The potential therapeutic effects of exosomes derived from bone marrow mesenchymal stem cells on ileum injury of a rat sepsis model (histological and immunohistochemical study)

ABSTRACT
Sepsis denotes a serious high mortality concern. The study was designed to evaluate the effect of
mesenchymal stem cell exosomes (MSC-exosomes) on the evolution of the animal model of sepsis.

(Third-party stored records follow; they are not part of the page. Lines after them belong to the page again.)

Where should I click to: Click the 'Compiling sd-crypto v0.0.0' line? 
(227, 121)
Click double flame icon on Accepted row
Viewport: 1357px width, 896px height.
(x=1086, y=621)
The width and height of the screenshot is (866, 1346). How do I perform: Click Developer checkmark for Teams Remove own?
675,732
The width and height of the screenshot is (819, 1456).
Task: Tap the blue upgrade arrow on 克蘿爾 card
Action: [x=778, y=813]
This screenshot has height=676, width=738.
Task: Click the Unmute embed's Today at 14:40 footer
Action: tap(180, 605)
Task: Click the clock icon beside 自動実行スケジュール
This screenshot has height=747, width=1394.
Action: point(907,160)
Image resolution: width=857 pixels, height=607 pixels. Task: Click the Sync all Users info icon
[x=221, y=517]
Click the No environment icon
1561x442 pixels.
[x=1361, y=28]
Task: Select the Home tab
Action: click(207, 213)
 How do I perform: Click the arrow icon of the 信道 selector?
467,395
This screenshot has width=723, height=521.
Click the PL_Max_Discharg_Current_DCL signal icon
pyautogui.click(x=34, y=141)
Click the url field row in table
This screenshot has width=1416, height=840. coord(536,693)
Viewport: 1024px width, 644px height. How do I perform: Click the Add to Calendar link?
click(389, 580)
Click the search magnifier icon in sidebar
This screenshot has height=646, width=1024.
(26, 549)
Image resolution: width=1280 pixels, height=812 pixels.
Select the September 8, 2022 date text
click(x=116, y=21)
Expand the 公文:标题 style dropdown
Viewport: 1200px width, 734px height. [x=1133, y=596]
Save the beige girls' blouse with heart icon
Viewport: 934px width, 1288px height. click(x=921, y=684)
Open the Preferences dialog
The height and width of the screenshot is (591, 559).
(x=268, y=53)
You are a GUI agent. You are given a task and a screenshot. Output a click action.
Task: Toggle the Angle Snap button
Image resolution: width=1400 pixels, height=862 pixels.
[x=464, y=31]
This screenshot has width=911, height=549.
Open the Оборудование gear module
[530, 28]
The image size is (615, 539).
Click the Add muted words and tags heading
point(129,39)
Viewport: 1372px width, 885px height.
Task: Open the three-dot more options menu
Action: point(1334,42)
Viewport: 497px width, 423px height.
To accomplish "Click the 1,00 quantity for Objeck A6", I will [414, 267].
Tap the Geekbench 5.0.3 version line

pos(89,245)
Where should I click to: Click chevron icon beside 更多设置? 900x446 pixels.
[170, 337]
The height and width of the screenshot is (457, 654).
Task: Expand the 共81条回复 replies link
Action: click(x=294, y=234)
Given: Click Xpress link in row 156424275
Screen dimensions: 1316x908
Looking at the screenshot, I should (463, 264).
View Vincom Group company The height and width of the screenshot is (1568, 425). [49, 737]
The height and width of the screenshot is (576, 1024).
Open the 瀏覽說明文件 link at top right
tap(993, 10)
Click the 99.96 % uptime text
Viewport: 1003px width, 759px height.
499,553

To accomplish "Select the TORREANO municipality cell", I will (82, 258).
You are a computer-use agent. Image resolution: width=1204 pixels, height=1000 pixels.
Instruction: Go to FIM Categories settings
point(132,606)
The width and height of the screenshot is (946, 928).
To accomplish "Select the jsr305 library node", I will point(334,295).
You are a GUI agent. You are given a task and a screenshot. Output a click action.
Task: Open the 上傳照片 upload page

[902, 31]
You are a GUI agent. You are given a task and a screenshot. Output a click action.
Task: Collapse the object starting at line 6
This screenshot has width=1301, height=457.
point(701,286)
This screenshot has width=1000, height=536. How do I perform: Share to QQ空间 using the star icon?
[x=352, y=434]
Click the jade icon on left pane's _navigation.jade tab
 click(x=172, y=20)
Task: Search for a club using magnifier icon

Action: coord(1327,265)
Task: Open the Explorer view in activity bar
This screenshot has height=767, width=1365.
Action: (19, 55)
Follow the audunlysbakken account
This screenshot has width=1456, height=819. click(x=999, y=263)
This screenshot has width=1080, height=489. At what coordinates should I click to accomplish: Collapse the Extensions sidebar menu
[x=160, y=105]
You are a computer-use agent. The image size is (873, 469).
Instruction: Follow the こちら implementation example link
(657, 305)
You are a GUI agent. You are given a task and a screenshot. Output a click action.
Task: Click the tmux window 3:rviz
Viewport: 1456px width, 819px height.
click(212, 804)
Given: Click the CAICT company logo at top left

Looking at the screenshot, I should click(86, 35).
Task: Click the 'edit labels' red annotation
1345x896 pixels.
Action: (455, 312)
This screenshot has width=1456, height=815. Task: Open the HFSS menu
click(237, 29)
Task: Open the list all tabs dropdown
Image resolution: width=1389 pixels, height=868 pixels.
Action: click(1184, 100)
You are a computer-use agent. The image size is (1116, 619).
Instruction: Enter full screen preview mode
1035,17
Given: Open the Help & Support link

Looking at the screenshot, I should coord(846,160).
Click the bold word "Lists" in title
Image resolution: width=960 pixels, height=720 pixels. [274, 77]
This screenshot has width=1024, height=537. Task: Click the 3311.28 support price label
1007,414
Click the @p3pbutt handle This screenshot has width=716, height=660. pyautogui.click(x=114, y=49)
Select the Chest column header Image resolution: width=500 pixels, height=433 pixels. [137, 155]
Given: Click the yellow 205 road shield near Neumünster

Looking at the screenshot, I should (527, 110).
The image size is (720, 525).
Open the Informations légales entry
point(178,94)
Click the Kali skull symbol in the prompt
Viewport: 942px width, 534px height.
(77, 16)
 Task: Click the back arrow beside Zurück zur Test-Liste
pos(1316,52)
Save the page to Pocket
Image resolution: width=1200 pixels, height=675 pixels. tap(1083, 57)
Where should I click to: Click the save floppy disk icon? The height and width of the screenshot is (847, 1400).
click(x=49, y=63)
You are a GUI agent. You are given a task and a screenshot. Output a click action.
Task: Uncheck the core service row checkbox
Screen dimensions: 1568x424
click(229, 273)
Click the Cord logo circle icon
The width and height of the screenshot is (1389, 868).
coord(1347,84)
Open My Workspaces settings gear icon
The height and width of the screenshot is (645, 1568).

In this study, 36 rats were distributed into three groups, (I) controls, (II) LPS-treated, and (III) LPS
+MSC-EVs. Sepsis was simulated by administering E. coli-LPS to the laboratory animals. Group III
was given MSC-exosomes four hours after the LPS injection. Forty-eight hours later rats were
sacrificed. Ileum samples were excised, and processed for the histological assessment, immunohistochemical
identification of CD44, and inducible nitric oxide synthase (iNOS). Ileum homogenate
was used to estimate tumor necrosis factor α (TNF α) besides Cyclooxygenase-2 (COX 2). PCR
was used for the detection of interleukin 1α (IL‑1α), and interleukin 17 (IL‑17). Statistical and
morphometrical analysis was done. The LPS-treated group showed increased TNF-α, IL‑1α, IL‑17,
and decreased COX 2. LPS administration led to cytoplasmic vacuolization of enterocytes, an
increase in the vasculature, and cellular infiltrations invaded the lamina propria. There was
a significant rise in goblet cells and the proportion of collagen fibers. Ultrastructurally, the
enterocytes displayed nuclear irregularity, rough endoplasmic reticulum (rER) dilatation, and
increased mitochondria number. Sepsis induces a significant increase in iNOS and a decrease in
CD44 immune expressions. LPS+MSC-EVs group restored normal ileum structure and revealed
a significant elevation in CD44 and a reduction in iNOS immunoreactions. LPS-sepsis induced an
obvious ileum inflammatory deterioration ameliorated by MSC-exosomes, mostly through their
antioxidant, anti-inflammatory, and anti-apoptotic properties.